Articles:
Corn laws, rice laws and the poor

20.07.04

For almost three years, talks have been going on to try to achieve a new phase of world trade liberalisation—the Doha Development Round, named after the capital of Qatar in the Middle East, where the talks began, and named for the supposedly prime aim of the round, namely to help poor countries to develop their economies.

The most crucial issue in the round concerns the most basic product of all: food. Agriculture is the main activity in many poor countries, and import barriers in the rich world, particularly in the European Union, Japan and the United States, restrict poor farmers´ opportunity to export food. That prevents poor countries from growing in the way Japan did so successfully in the past—by steadily expanding its exports. Many poor countries also have high barriers against imports of each other´s food, too. But if the rich world were to lower or even scrap its food import barriers, then poor countries might follow that example.

That, at least, is the theory. Yet very little progress is being made. Rich countries are not volunteering to reduce their food import barriers, even though farmers make up a tiny proportion of their populations. The Europeans and the Americans have both made minor proposals to scrap some subsidies. Japan has offered none. Unless there is a miraculous change, it looks like the Doha round will either fail or be a disappointment.

Why? The idea of helping the poor by importing their goods ought to be popular: it could be a cheaper and better way to help than simply sending aid money, and in this age of terrorism from failed poor countries, helping their economies might sound like a good idea. It is indeed a good idea. But the sad truth is that most people are selfish. They like the idea of helping other people in principle. But in practice, their main concern is helping themselves, especially when the \”other people\” are foreigners, far away. Politicians evidently think they will only lose votes by making seemingly generous trade concessions, not gain them.
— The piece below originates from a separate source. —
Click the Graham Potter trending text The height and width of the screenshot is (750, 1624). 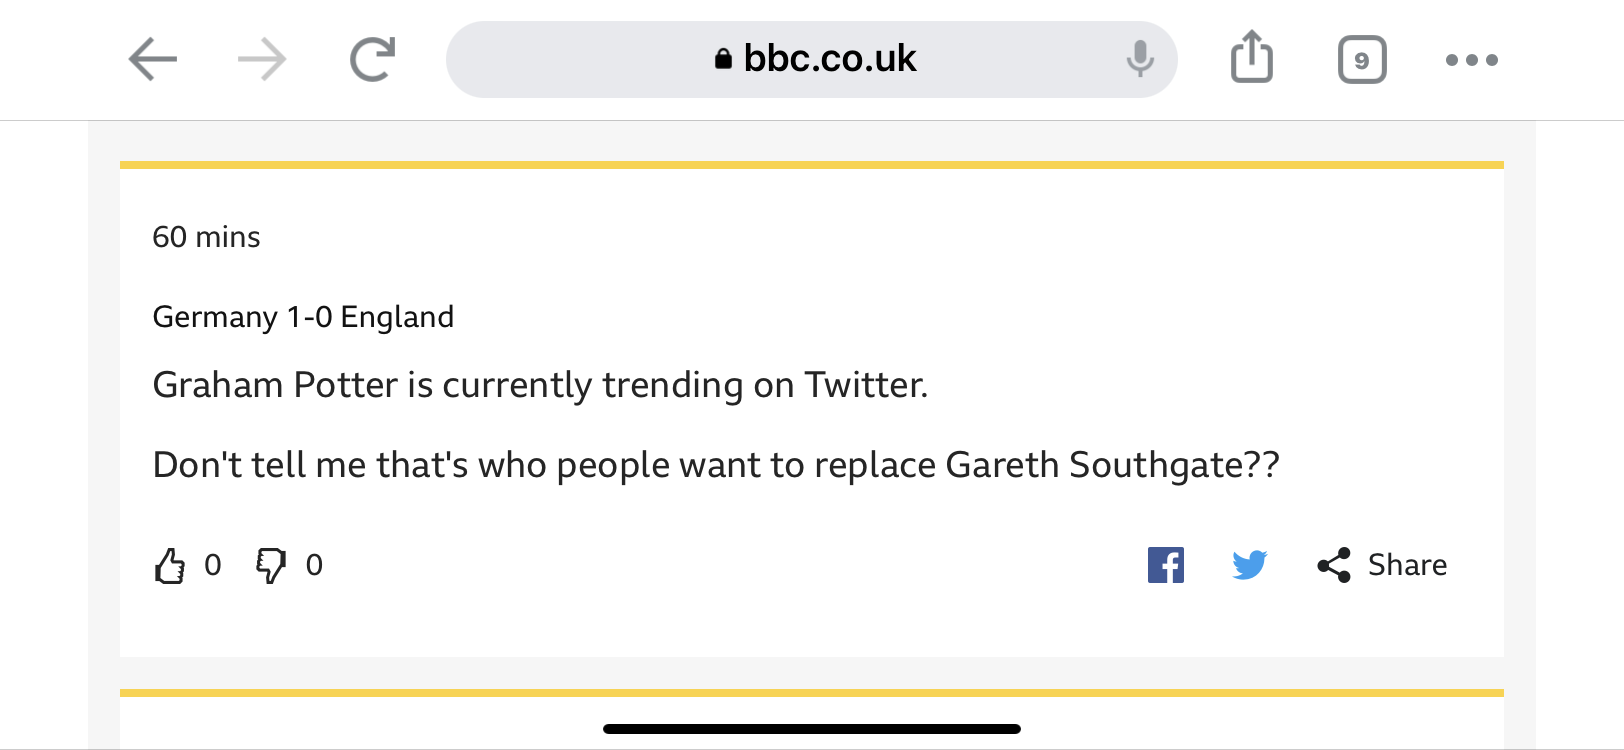click(540, 385)
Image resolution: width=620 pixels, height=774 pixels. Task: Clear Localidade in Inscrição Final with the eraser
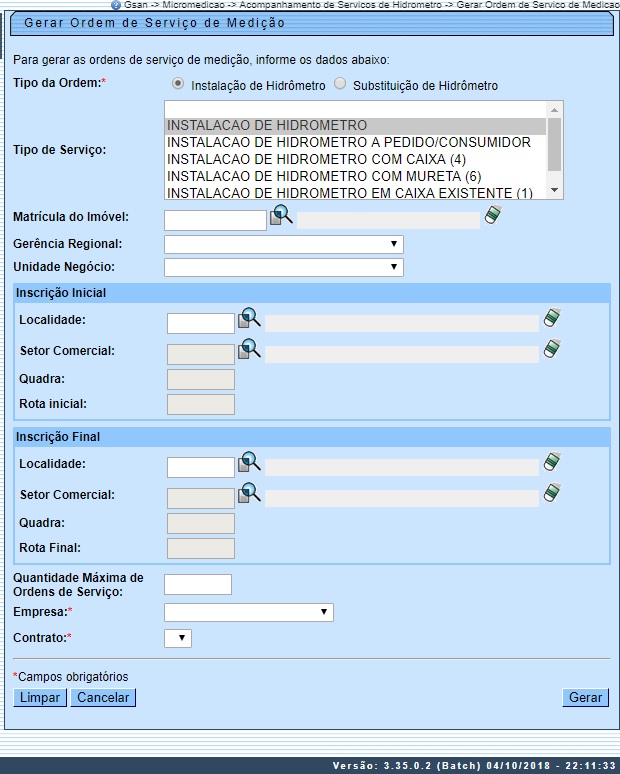[552, 463]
Fine: it is better to understand how people really think and act rather than dreaming that they might think and act differently. And the reality is that to argue for food-trade liberalisation on charitable grounds is to make the wrong argument. The right argument would be to appeal to selfishness. For the strongest reason why rich countries should abolish farm subsidies and food import barriers is that they themselves would benefit most. That applies most strongly to Japan.

I was reminded of this in early June when looking at a small ornament that stands on the bookshelf behind my desk at The Economist. It is a memento of a British man who was born almost exactly 200 years ago, on June 3rd 1804, and who is notable for two things, one selfish to me, one selfish to Britain.

The man´s name was Richard Cobden, and he was the son of a poor farmer. He made his fortune trading cotton textiles, before making his two notable achievements. The one that is selfish to me is that he was instrumental in supporting the foundation of my magazine, The Economist, when it was launched in 1843. The one that is selfish to Britain is that he was the leader of a huge campaign to abolish trade barriers against food imports, which were known as \”the Corn Laws\”. That campaign was eventually successful, in 1846.

By all accounts Cobden was an energetic campaigner but also a very persuasive person. His argument for the abolition of the Corn Laws was based both on selfishness and charity: in early 19th-century Britain, the food-import barriers helped bring on periods of starvation for ordinary workers, at times when the harvest failed or if wages were low. But also, in good times as well as bad, the import barriers and price controls acted to raise the price of the most basic commodity, bread, thus making workers poorer, less well-fed, and less able to spend their money on other goods. The Corn Laws were, in effect, a tax on bread. It hurt ordinary people and it hurt the British economy.

Although there is no longer any starvation in the rich countries today, thank goodness, the same selfish argument applies to the food-import issue. Subsidies to farmers and import restrictions combine to levy a heavy cost on ordinary households, both through the taxes they pay to government to support farmers and through the higher prices they then have to pay for basic food.

According to the Organisation for Economic Co-operation and Development, the cost of that country´s farm support in 2002 was equivalent to a tax on every American household of $366. In the same year, the cost, in higher prices and in subsidies, of the European Union´s Common Agricultural Policy was 686 euros for every European household, or $646 at that year´s exchange rates. The highest food tax of all the big rich countries, however, was in Japan. There, the cost of subsidies and artificially high prices was equivalent to a tax of nearly Y120,000 for every Japanese household.

Today, although the Japanese economy is recovering strongly, it still suffers from consumer demand being too weak. Yet the government is in no position to cut real taxes, because the public finances are so heavily in deficit and debt. In such circumstances, food-trade liberalisation could play a very useful role. By abolishing (or, at least, phasing out) farm subsidies, the deficit would be reduced. And by liberalising trade as well, food prices would fall, thus making households better off, and better able to spend their money on more valuable goods and services. It would be like giving every Japanese household a cut in taxes.

So the Doha Development Round need not fail. It need not fail if politicians and commentators were to drop the bad argument of charitable generosity and were to adopt instead the more accurate and better argument of selfishness. It is in the Japanese people´s own interests to abolish food-trade barriers. As Richard Cobden would have said, it is time to abolish the Rice Laws!